Abstract
Newly-onset diabetes mellitus (DM) in middle-aged and older people may be an early symptom of pancreatic cancer (PC). However, sensitive markers for PC are still missing.
MicroRNAs (miRNAs) play an important role in a cell response regulation. Significant changes in miRNA expressions were observed in cancers.
Our goal was to compare expressions of selected miRNAs in patients with PC, DM and controls. Methods: We enrolled 74 patients with PC (42/32, with/without DM), 29 type 2 diabetic patients and 17 controls.
MicroRNA was determined in serum of all examined subjects.
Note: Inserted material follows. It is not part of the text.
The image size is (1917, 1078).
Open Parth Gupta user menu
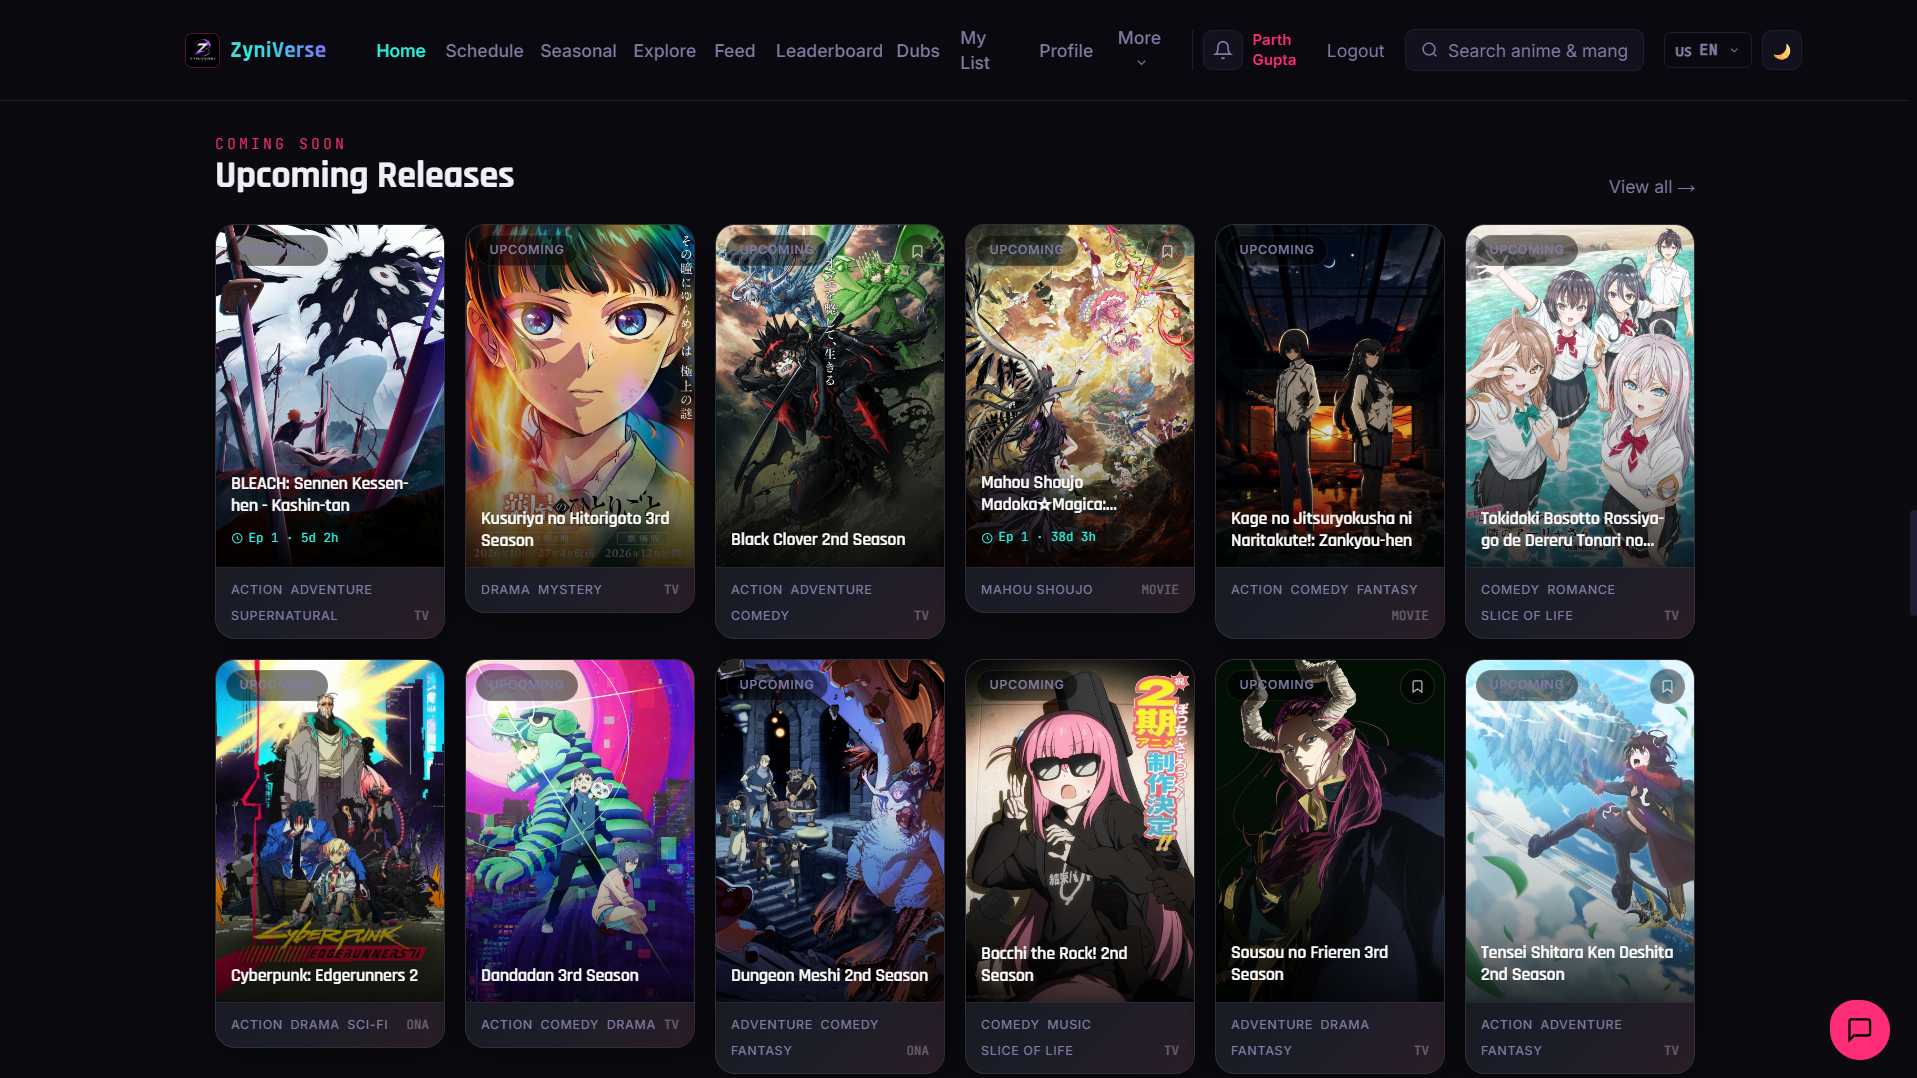(x=1273, y=50)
In 9 patients with PC the tumor was resected subsequently and after 3 months the measurements were repeated.
We analyzed the expressions of 8 miRNAs that we had identified in a previous pilot study (miR-21, miR-30, miR-191, miR-192, miR-196, miR-200, miR-423, miR-454). Results: MicroRNA expressions were significantly higher in patients with PC than in DM and controls: miR-192: 1.6 (1.2 to 2.0) vs 0.3 (0.2-0.4) vs 0.3 (0.2 to 0.5), p < 0.00001; miR-21: 1.4 (1.2-1.7) vs 0.3 (0.2 to 0.5) vs 0.5 (from 0.4 to 0.7), p < 0.00001, miR-200: 1.6 (1.1 to 2.3) vs 0.3 (0.3-0.4) vs 0.3 (0.2 to 0.4), p < 0.00001.
No difference was observed between DM and controls, as well as between diabetic and non-diabetic patients within the PC group. There were no significant differences in miRNA expressions in 9 patients after pancreatic surgery.
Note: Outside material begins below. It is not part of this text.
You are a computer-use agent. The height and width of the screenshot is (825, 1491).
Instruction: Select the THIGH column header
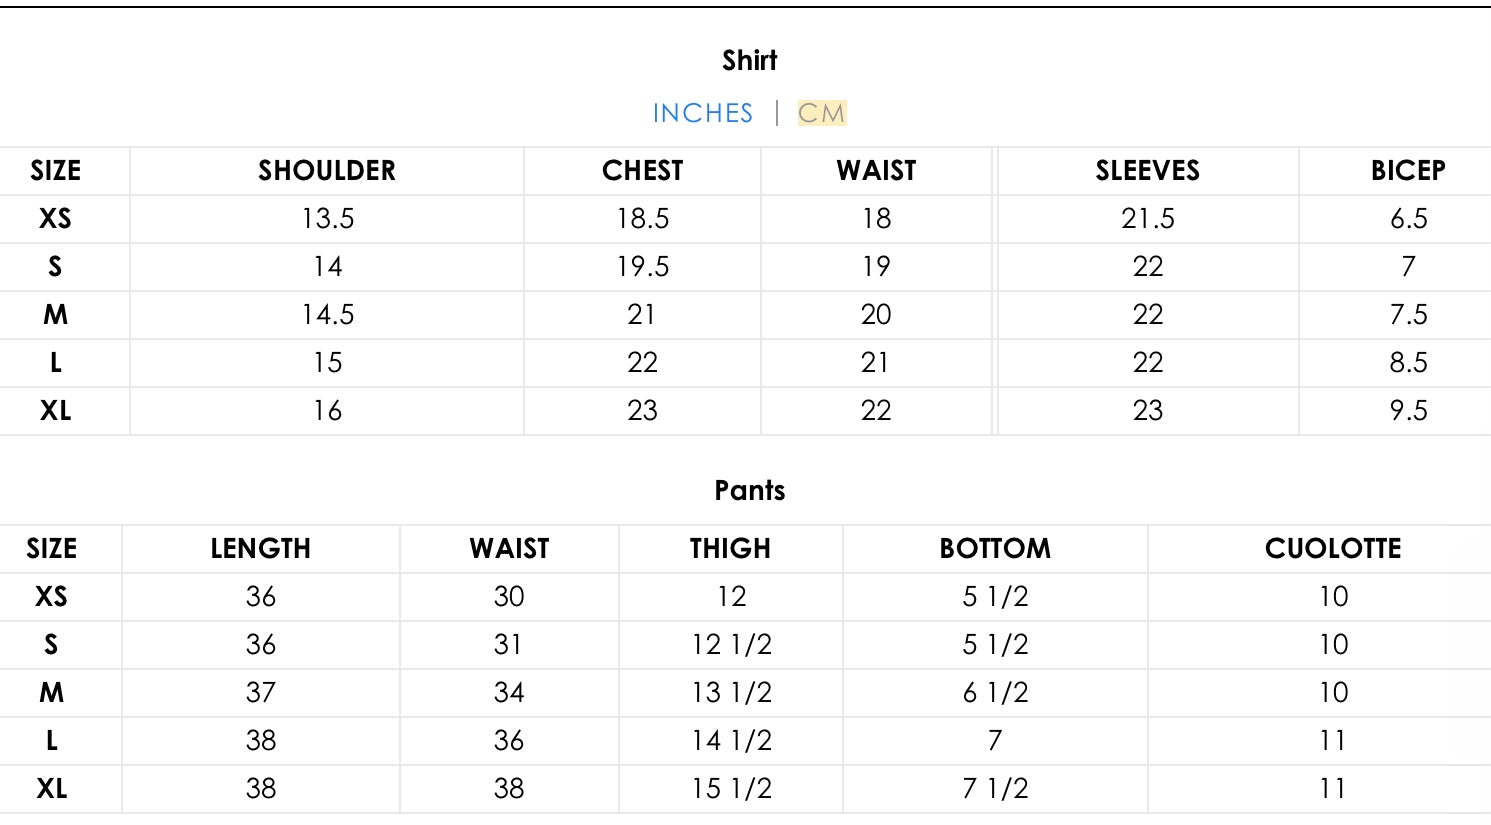730,549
But there were significant interindividual differences. Conclusion: Our data shows that miR-21, miR-192 and miR-200 could be used as new diagnostic markers for pancreatic cancer.
A dynamics of these miRNAs could serve as a prognostic marker in patients after cancer removal. Futher prospective studies with newly-onset diabetic patients with no signs of malignancy will be needed to validate if suggested miRNAs could be used as early markers as well.